Work out how many lines in the data include the string "Task"; reply with that number alone.

Stored data entries
:::::

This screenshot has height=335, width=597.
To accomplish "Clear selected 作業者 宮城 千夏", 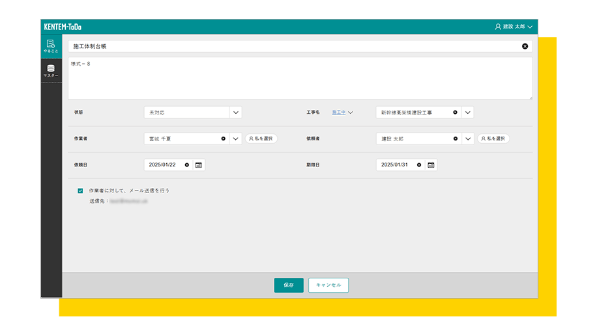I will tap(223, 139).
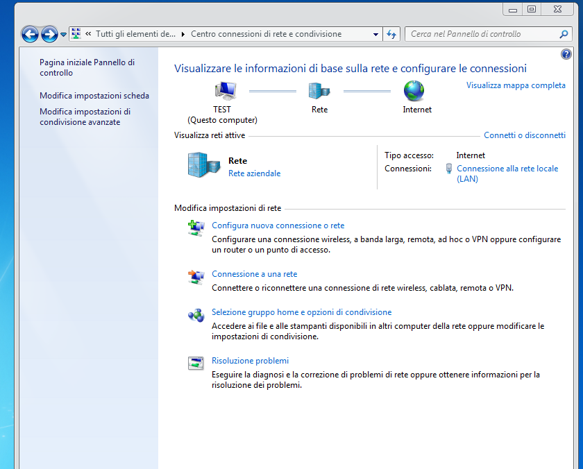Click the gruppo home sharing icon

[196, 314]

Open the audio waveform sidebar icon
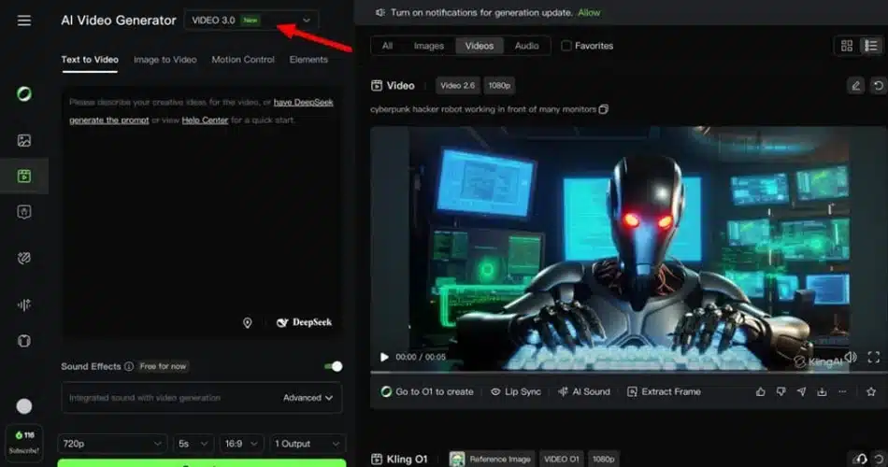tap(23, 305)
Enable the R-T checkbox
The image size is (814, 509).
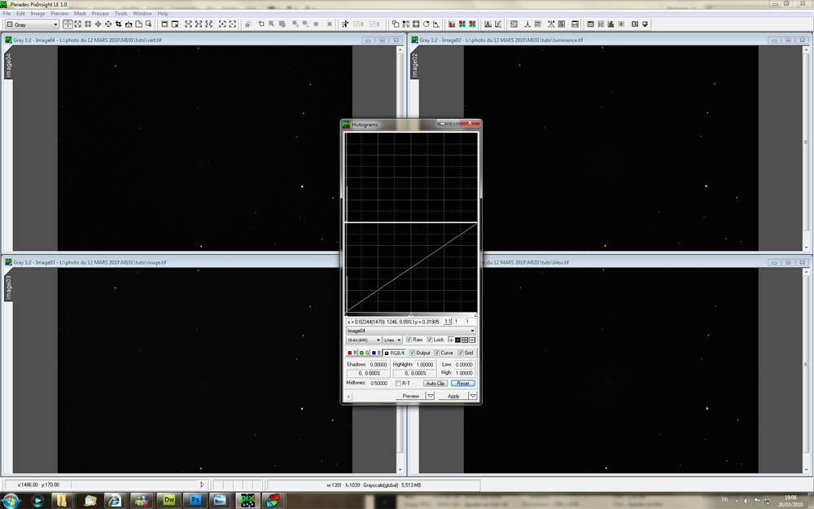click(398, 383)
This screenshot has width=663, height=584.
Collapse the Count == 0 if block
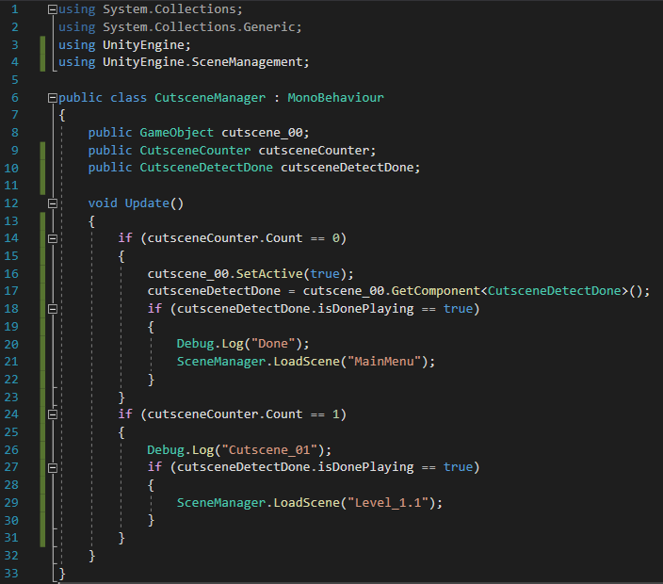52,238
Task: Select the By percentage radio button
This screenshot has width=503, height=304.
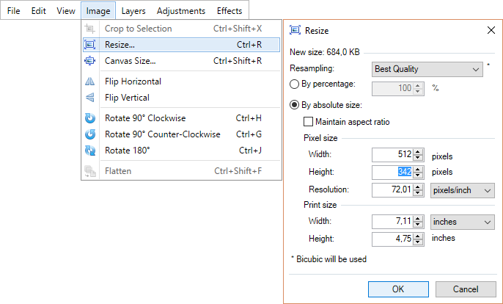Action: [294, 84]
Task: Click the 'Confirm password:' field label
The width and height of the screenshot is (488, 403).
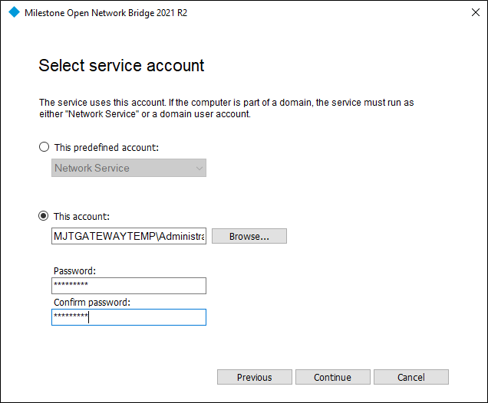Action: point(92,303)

:::::

▸ Solution:
2